Clonidine Restores Pressor Responsiveness to Phenylephrine and Angiotensin II in Ovine Sepsis.

Crit Care Med

1Florey Institute of Neuroscience and Mental Health, University of Melbourne, Melbourne, VIC, Australia. 2Department of Physiology, Monash University, VIC, Australia. 3Department of Physiology, University of Lyon, Lyon, France. 4Department of Intensive Care, Austin Health, Heidelberg, VIC, Australia. 5Department of Medicine, Austin Health, Heidelberg, VIC, Australia. 6The Australian and New Zealand Intensive Care Research Centre, Monash University, Melbourne, VIC, Australia.

Published: July 2015

Objectives: In sepsis, prolonged, sympathetic overstimulation may lead to vasopressor-refractory hypotension. We therefore examined the effects of the α2-adrenergic agonist clonidine on mean arterial pressure, renal sympathetic nerve activity, and pressor responsiveness to phenylephrine and angiotensin II during hypotensive sepsis in conscious sheep.

Design: Interventional study.

Setting: Research institute.

Subjects: Twelve adult Merino ewes (n = 6 per group).
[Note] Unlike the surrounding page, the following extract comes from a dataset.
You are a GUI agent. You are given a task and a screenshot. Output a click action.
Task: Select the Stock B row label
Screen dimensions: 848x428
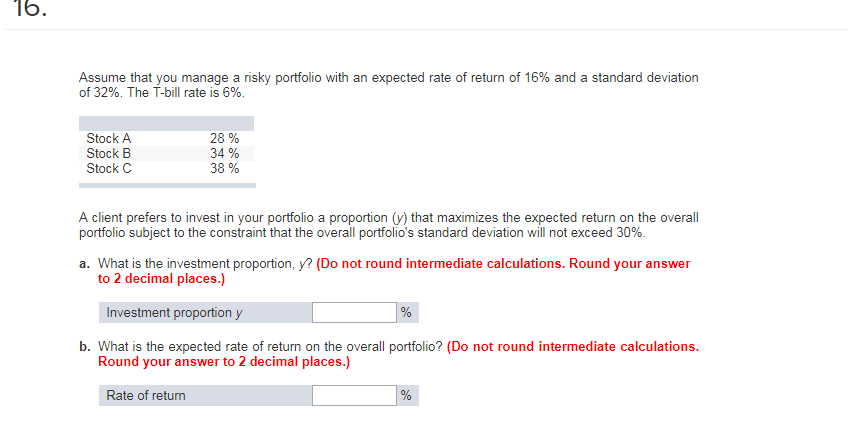(x=109, y=154)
Interventions: Sepsis was induced by IV infusion of Escherichia coli for 32 hours. Pressor responses to increasing doses of phenylephrine and angiotensin II were measured at baseline and at 24, 28, and 32 hours of sepsis. Sheep were treated with clonidine (1 μg/kg/hr) or saline-vehicle from 24 to 32 hours of sepsis.

Measurements And Main Results: Sepsis was characterized by hypotension (~12 mm Hg), increased heart rate (~80 beats/min), increased renal sympathetic nerve activity (~70%), and blunted pressor responses to phenylephrine and angiotensin II. In vehicle-treated sheep, mean arterial pressure progressively declined from 25 to 32 hours of sepsis (73 ± 3 to 66 ± 3 mm Hg; p = 0.013) while the elevations in heart rate and renal sympathetic nerve activity and reduced pressor responsiveness to vasopressors persisted. Clonidine treatment prevented the further decline in mean arterial pressure, substantially reduced heart rate and renal sympathetic nerve activity and restored pressor responsiveness to both phenylephrine and angiotensin II toward preseptic levels.
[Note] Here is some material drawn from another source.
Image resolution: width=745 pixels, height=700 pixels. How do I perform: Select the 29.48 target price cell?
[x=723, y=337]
Conclusions: Administration of clonidine during hypotensive sepsis reduced renal sympathetic nerve activity, restored vascular sensitivity to both phenylephrine and angiotensin II, and resulted in better preservation of arterial pressure. Considering these findings, a clinical trial for the use of clonidine in the treatment of persistent vasopressor-refractory hypotension in patients with septic shock would be worthwhile.